Stored items:
:::::
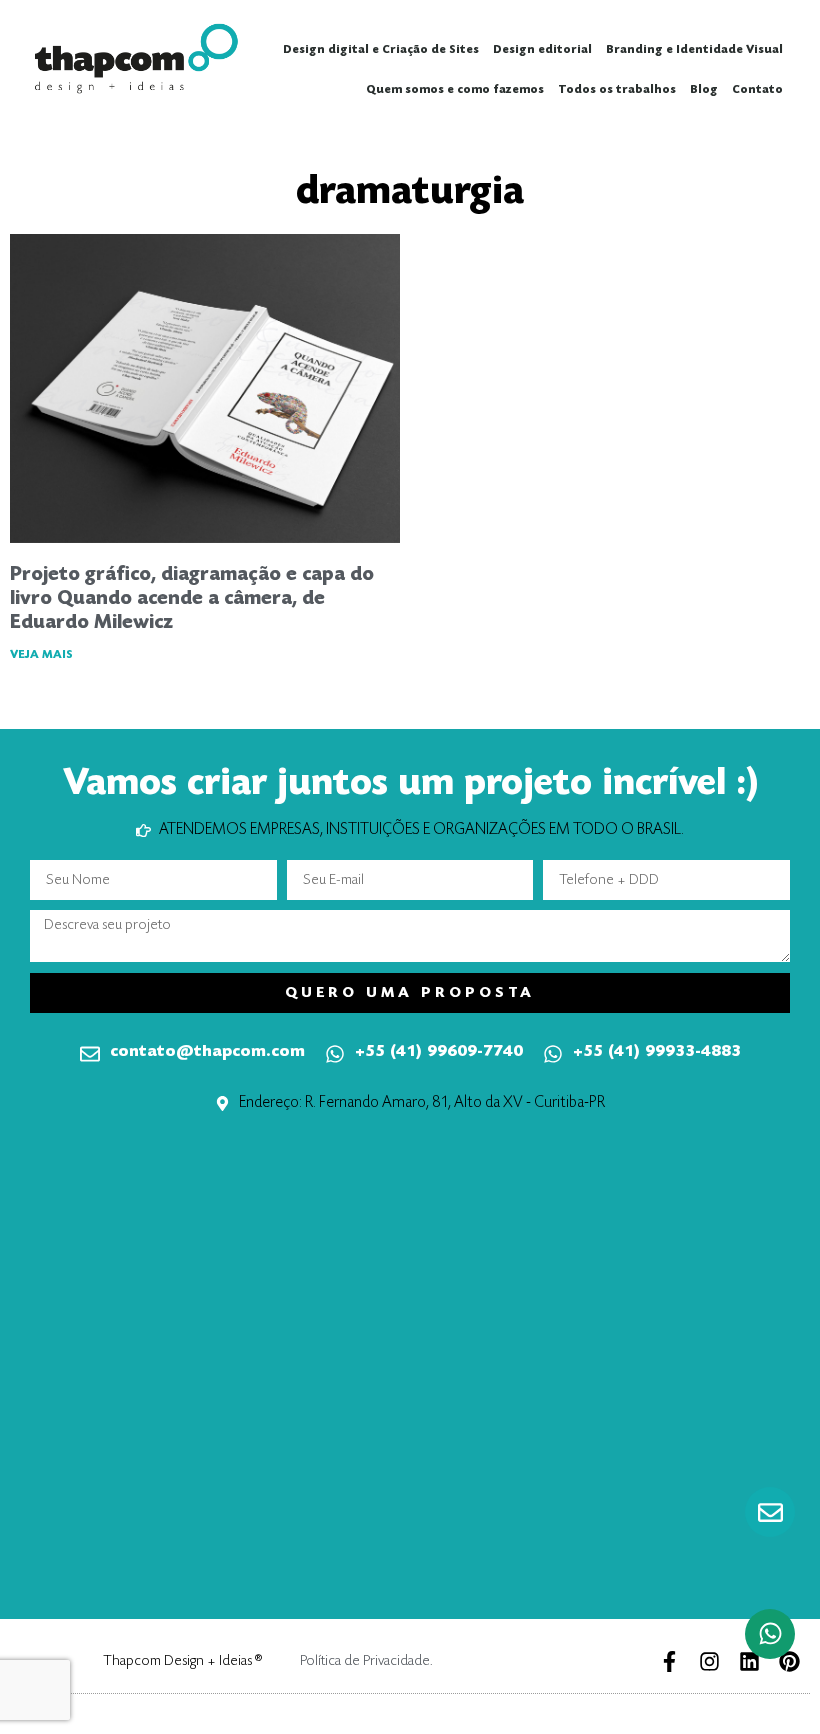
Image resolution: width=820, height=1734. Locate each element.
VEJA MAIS (41, 655)
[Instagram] (709, 1661)
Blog (704, 90)
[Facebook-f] (669, 1661)
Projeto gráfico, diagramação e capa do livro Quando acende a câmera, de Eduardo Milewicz (192, 599)
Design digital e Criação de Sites (381, 50)
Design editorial (542, 50)
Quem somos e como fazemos (455, 90)
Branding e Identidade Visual (694, 50)
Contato (757, 90)
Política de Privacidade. (366, 1661)
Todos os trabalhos (617, 90)
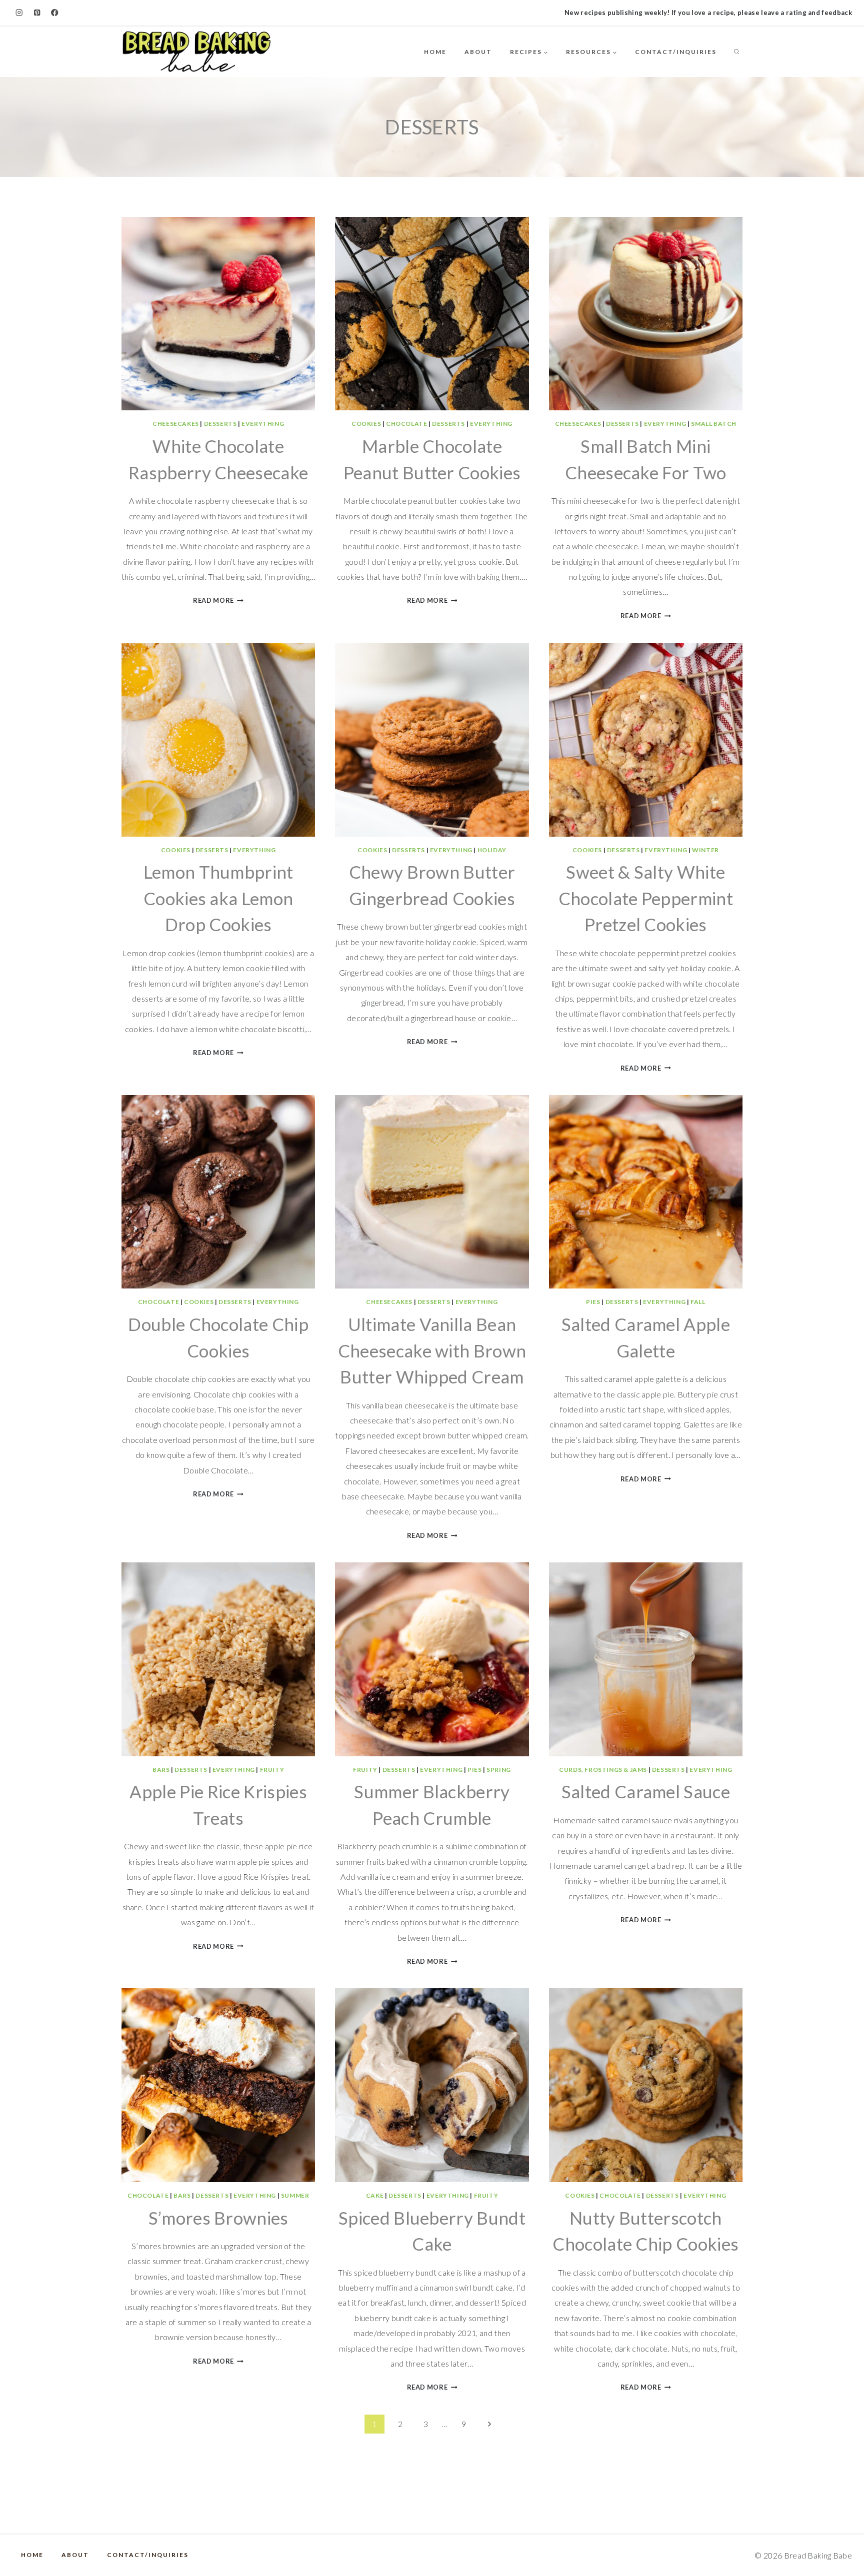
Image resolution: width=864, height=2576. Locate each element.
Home (435, 51)
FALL (697, 1301)
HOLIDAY (492, 850)
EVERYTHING (263, 423)
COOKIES (366, 423)
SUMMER (295, 2195)
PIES (593, 1301)
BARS (161, 1769)
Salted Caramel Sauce (646, 1791)
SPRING (498, 1769)
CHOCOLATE (406, 423)
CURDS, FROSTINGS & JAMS (603, 1769)
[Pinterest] (37, 12)
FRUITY (272, 1769)
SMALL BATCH (713, 423)
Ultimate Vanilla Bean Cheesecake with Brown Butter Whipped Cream (432, 1350)
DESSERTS (220, 423)
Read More (218, 600)
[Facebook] (55, 12)
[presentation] (218, 313)
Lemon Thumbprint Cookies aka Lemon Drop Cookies (219, 898)
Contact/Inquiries (675, 51)
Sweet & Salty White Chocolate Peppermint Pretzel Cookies (645, 898)
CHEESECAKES (175, 423)
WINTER (705, 850)
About (478, 51)
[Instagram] (19, 12)
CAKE (375, 2195)
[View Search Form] (736, 52)
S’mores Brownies (218, 2217)
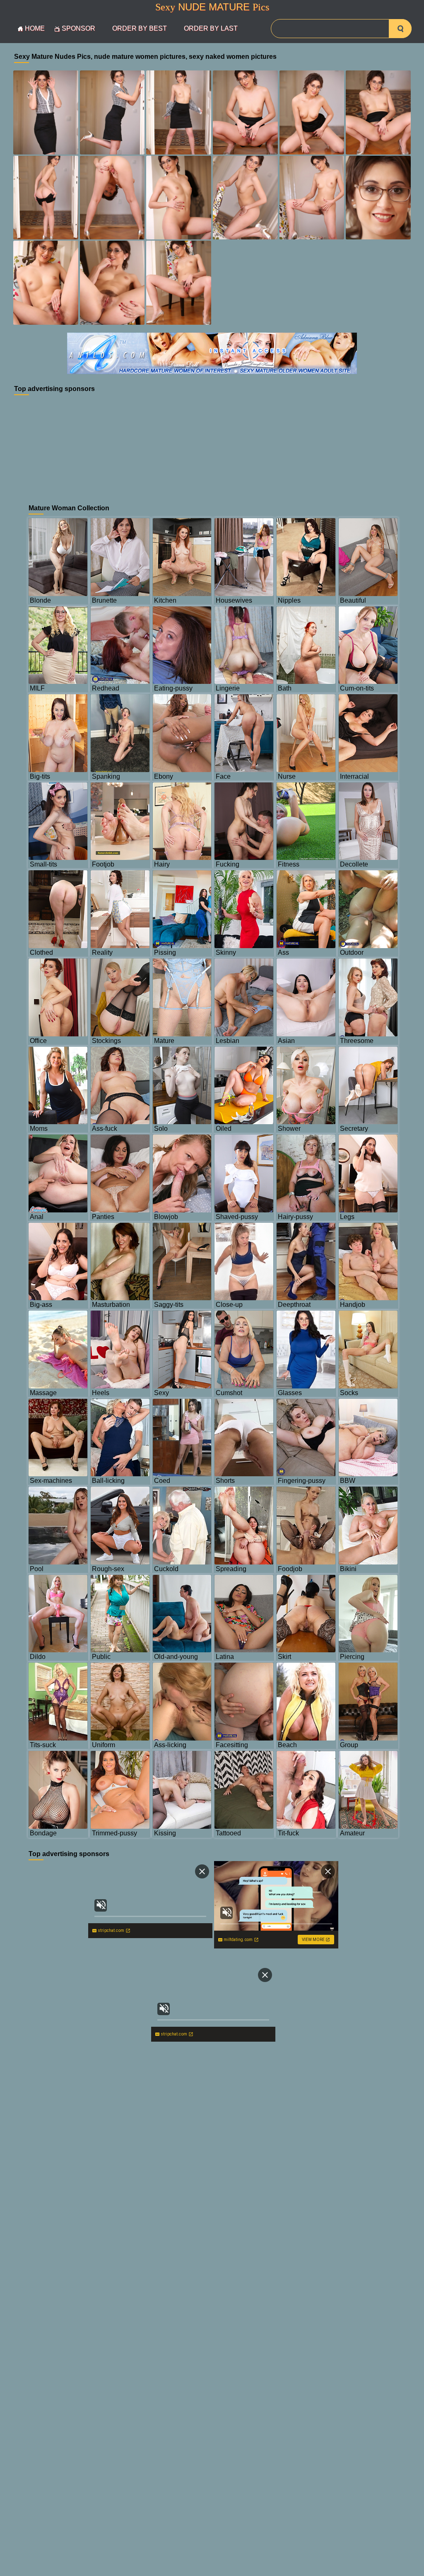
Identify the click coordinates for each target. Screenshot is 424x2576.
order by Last (211, 28)
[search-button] (400, 28)
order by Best (139, 28)
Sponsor (78, 28)
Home (35, 28)
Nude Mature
:::::
ACTIVITY:
Take the lines above starting at the one containing "Política de Privacidade. (366, 1661)" and ending at the one containing "[presentation] (218, 313)", and print them again exactly, without pictures.

SOLUTION:
Política de Privacidade. (366, 1661)
Todos os trabalhos (617, 90)
Image resolution: width=864, height=2576. Locate each element.
Home (435, 51)
FALL (697, 1301)
HOLIDAY (492, 850)
EVERYTHING (263, 423)
COOKIES (366, 423)
SUMMER (295, 2195)
PIES (593, 1301)
BARS (161, 1769)
Salted Caramel Sauce (646, 1791)
SPRING (498, 1769)
CHOCOLATE (406, 423)
CURDS, FROSTINGS & JAMS (603, 1769)
[Pinterest] (37, 12)
FRUITY (272, 1769)
SMALL BATCH (713, 423)
Ultimate Vanilla Bean Cheesecake with Brown Butter Whipped Cream (432, 1350)
DESSERTS (220, 423)
Read More (218, 600)
[Facebook] (55, 12)
[presentation] (218, 313)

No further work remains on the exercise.